When making HTTPS requests through a proxy, Scrapy cannot send custom headers to the proxy itself. This is because HTTPS requests create an encrypted tunnel (via HTTP CONNECT) - any headers you add to request.headers are encrypted and only visible to the destination server, not the proxy.

┌──────────┐     CONNECT      ┌───────┐     Encrypted     ┌────────────┐
│  Scrapy  │ ───────────────► │ Proxy │ ════════════════► │ Target URL │
└──────────┘  (unencrypted)   └───────┘    (tunnel)       └────────────┘
                  │                              │
           Proxy headers             request.headers
           go HERE                   go here (encrypted)
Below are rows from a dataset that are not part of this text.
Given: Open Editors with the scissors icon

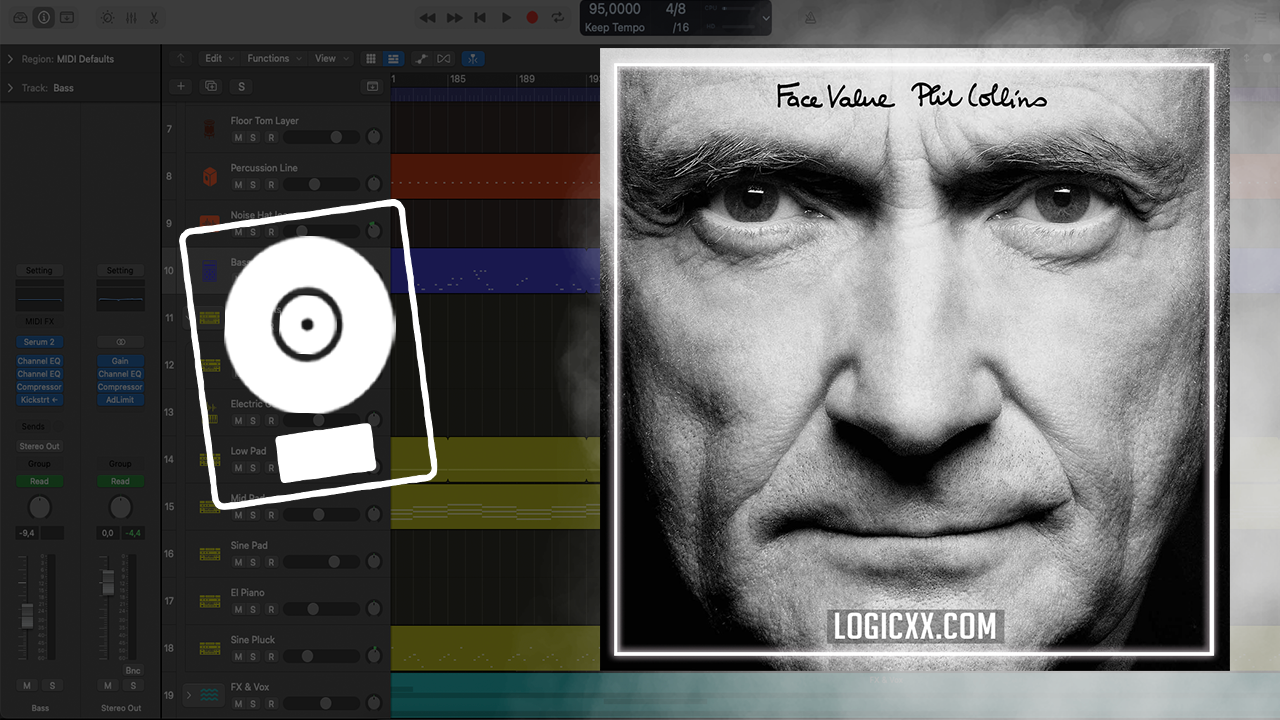Looking at the screenshot, I should 154,18.
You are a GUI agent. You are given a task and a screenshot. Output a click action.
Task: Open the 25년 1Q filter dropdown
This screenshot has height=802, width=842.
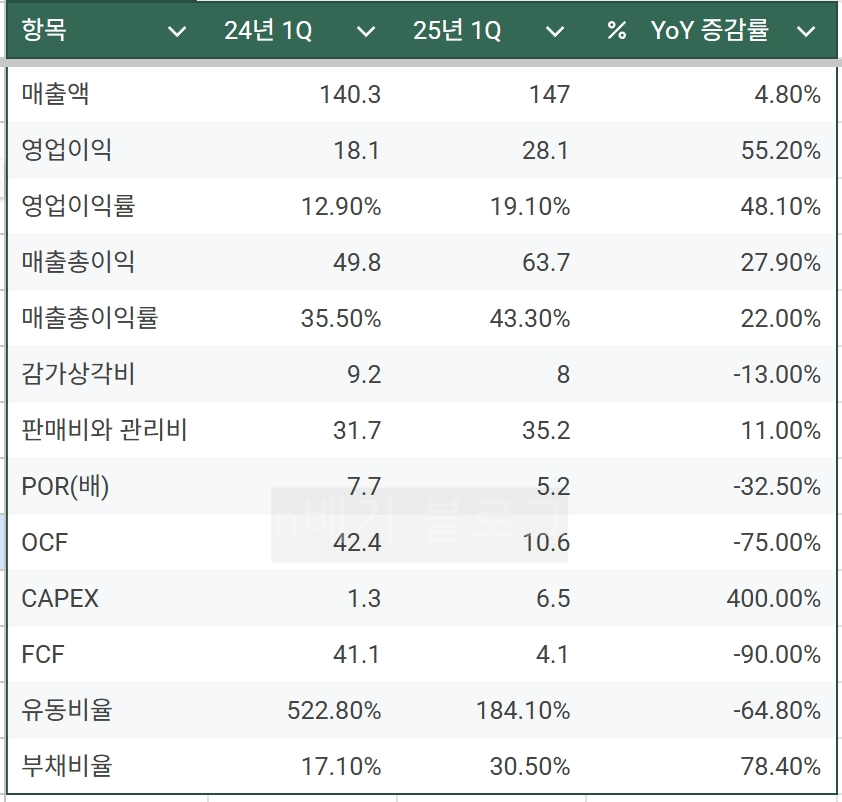coord(554,31)
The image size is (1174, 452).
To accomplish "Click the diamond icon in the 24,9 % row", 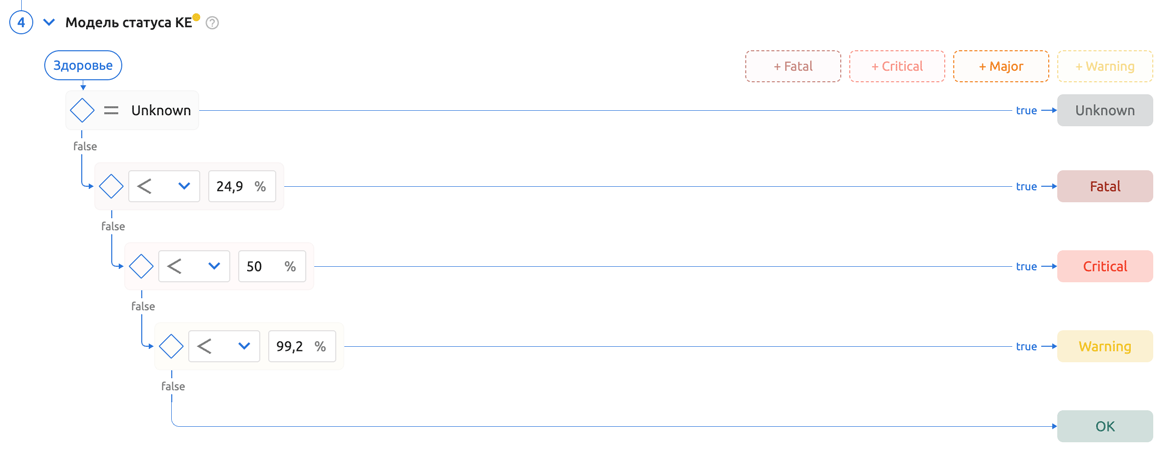I will 111,187.
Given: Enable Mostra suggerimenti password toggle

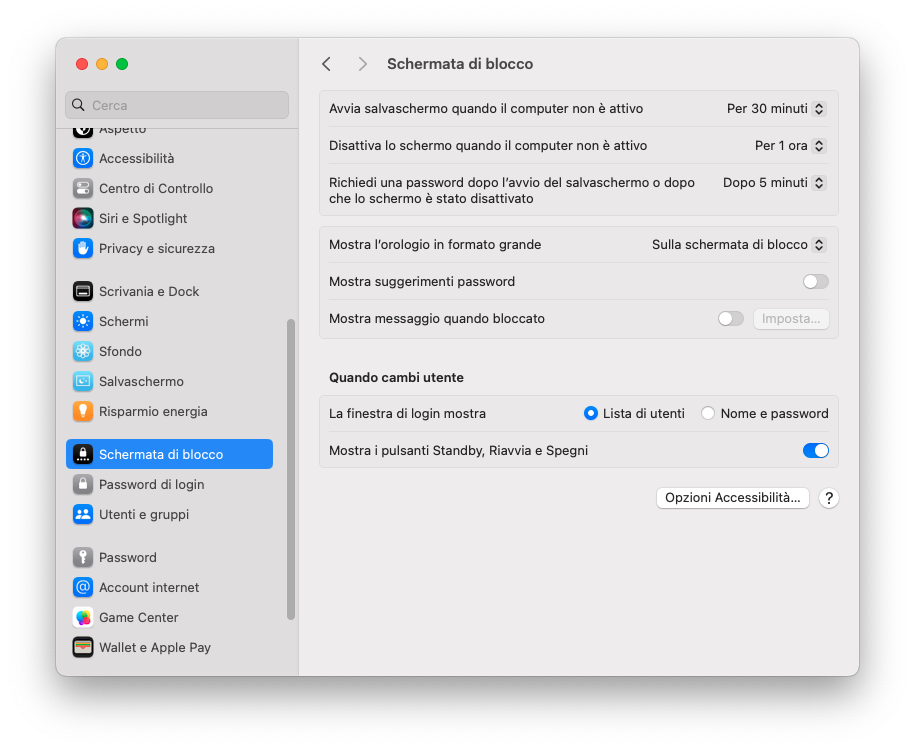Looking at the screenshot, I should point(815,282).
This extension solves the problem by:

  1. Sending custom headers to the proxy during the CONNECT handshake
  2. Capturing response headers from the proxy's CONNECT response
  3. Making those headers available in your spider

Installation

pip install scrapy-proxy-headers

Quick Start

1. Configure the Download Handler

In your Scrapy settings.py:

DOWNLOAD_HANDLERS = {
    "https": "scrapy_proxy_headers.HTTP11ProxyDownloadHandler"
}

Or in your spider's custom_settings:

class MySpider(scrapy.Spider):
    custom_settings = {
        "DOWNLOAD_HANDLERS": {
            "https": "scrapy_proxy_headers.HTTP11ProxyDownloadHandler"
        }
    }

2. Send Proxy Headers

Use request.meta["proxy_headers"] to send headers to the proxy:

import scrapy

class MySpider(scrapy.Spider):
    name = "example"
    
    def start_requests(self):
        yield scrapy.Request(
            url="https://api.ipify.org?format=json",
            meta={
                "proxy": "http://your-proxy:port",
                "proxy_headers": {"X-ProxyMesh-Country": "US"}
            }
        )
    
    def parse(self, response):
        # Proxy response headers are available in response.headers
        proxy_ip = response.headers.get("X-ProxyMesh-IP")
        self.logger.info(f"Proxy IP: {proxy_ip}")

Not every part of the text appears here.